- **WORK REQUIRED**
Can you set down every line of the records below word for word, leaving the pictures out?

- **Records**
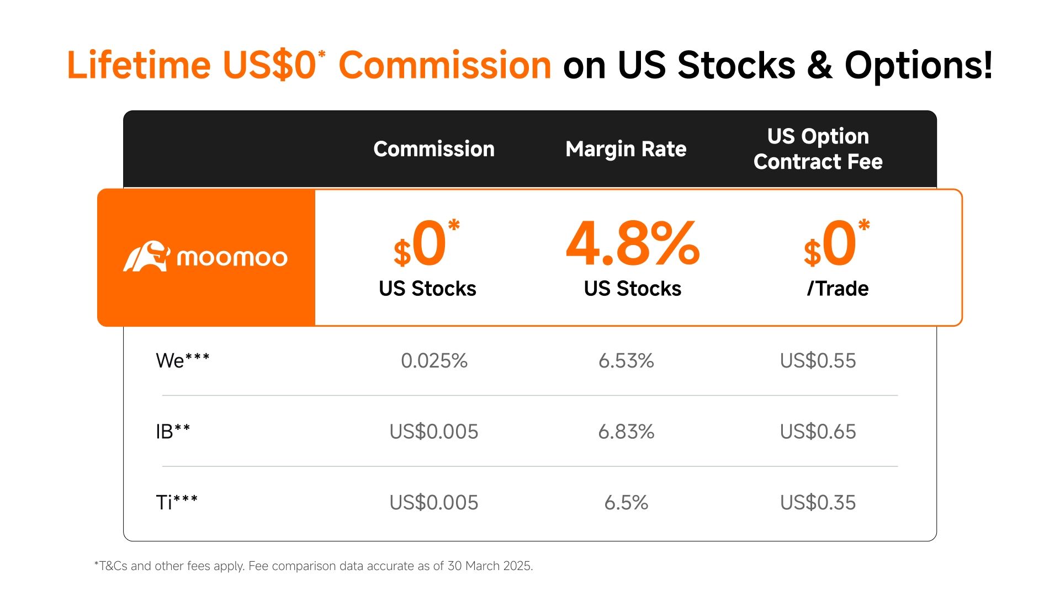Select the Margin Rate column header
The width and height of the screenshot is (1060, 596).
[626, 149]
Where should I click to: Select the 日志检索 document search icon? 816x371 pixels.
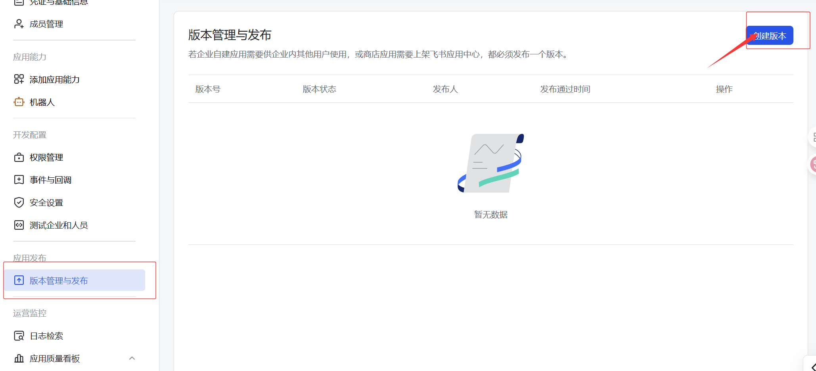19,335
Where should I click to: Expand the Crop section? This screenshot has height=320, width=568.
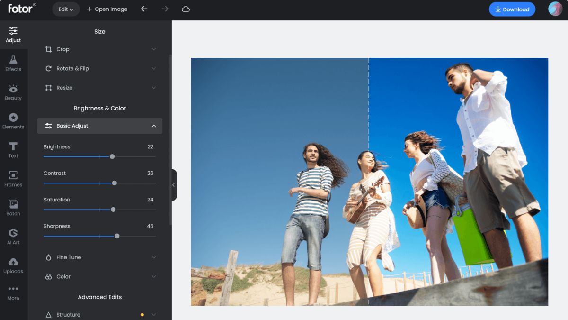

- **RESULT OF THE TASK**
Select the Margin Rate column header
The width and height of the screenshot is (1060, 596).
[626, 149]
Where should I click to: Select the 日志检索 document search icon? 816x371 pixels.
19,335
Where should I click to: Expand the Crop section? This screenshot has height=320, width=568.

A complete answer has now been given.